All I see is a knot in a piece of wood. But I'm blind in one eye and can't see out of the other one. Please inlighten us.


----------



## pelican (May 22, 2004)

I know what I see but only my psychiatrist knows what it means! LOL


----------



## boom! (Jul 10, 2004)

a pupil?


----------



## galbayfisher (May 28, 2004)

I zoomed in too close on this pic. Back away from your monitor.


----------



## rlw (May 21, 2004)

Is that Simba, or Leo???

Rick


----------



## Transport22 (Dec 2, 2004)

An alien or a mask?


----------



## BillLovesFishin (Oct 7, 2004)

It was the last thing you saw before she hit you upside your head?


----------



## capt. david (Dec 29, 2004)

if you at your monitor from a side few you see what appears to be the face of jesus if it was my piece of wood sell it on ebay


----------



## capt. david (Dec 29, 2004)

sorry forgot the word look after you


----------



## Suthsayer (Sep 27, 2004)

It you look real close, you see microscopic wood lice!

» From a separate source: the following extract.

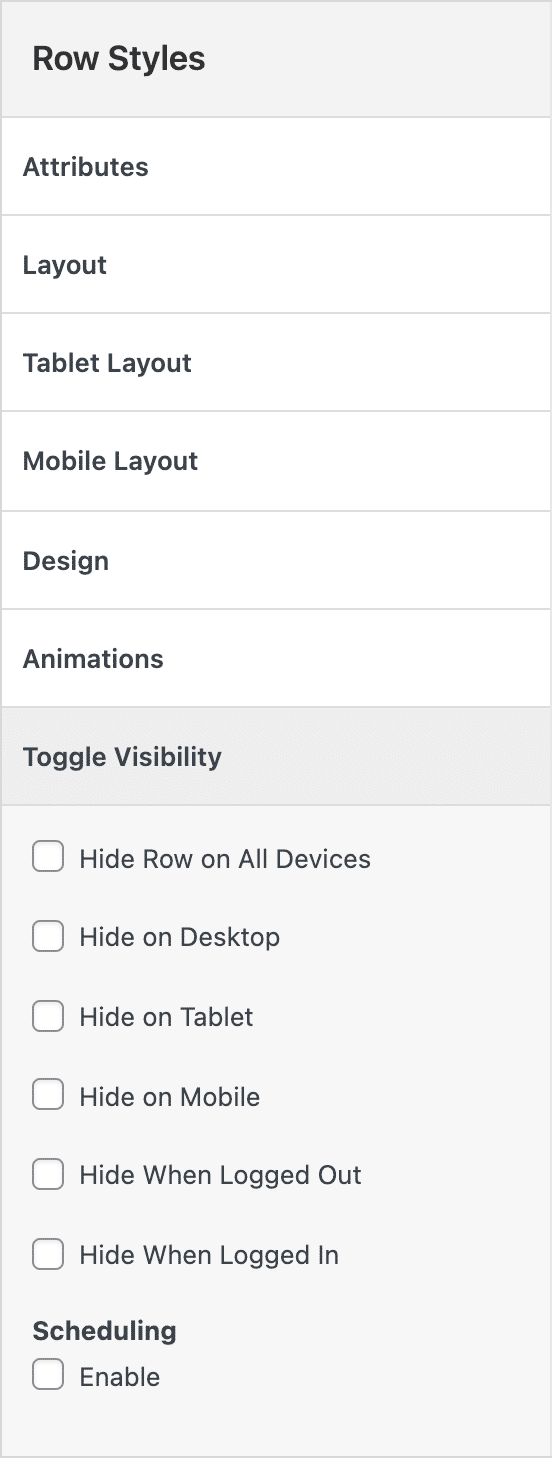This screenshot has height=1458, width=552.
Task: Toggle the Hide on Mobile checkbox
Action: click(x=48, y=1095)
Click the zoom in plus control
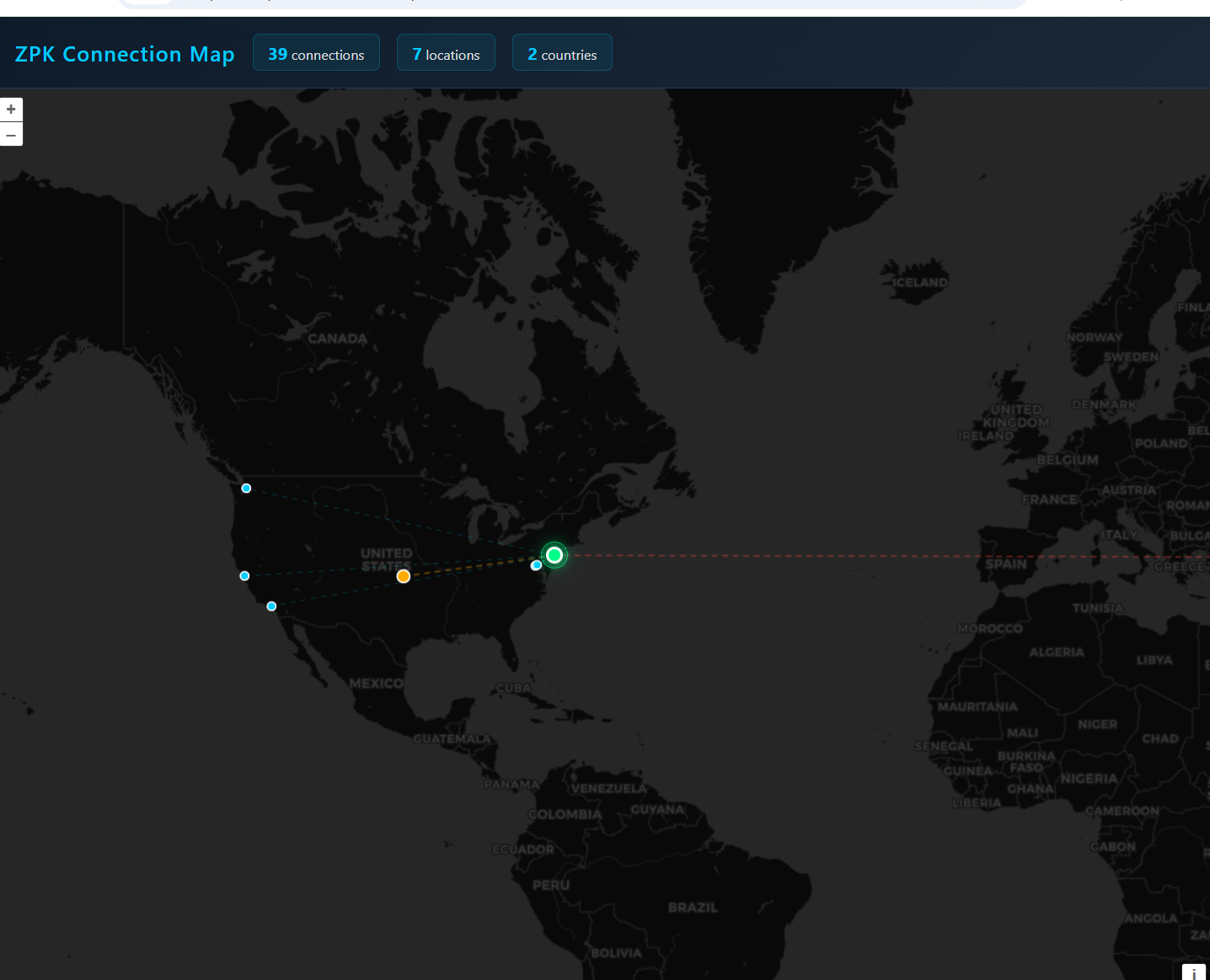The width and height of the screenshot is (1210, 980). (x=11, y=109)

Proof after all there is life on Earth!


----------



## Redfishr (Jul 26, 2004)

The eye of a shark


----------



## BIG Flat Skiff (May 25, 2004)

Wood-eye Wood-eye


----------



## BIG Flat Skiff (May 25, 2004)

I see it now!!!!!


----------



## galbayfisher (May 28, 2004)

You Are The Winner , Big Flat!!!!!!!!!!!!!


----------



## Tall Steve (Jun 22, 2004)

I see it


----------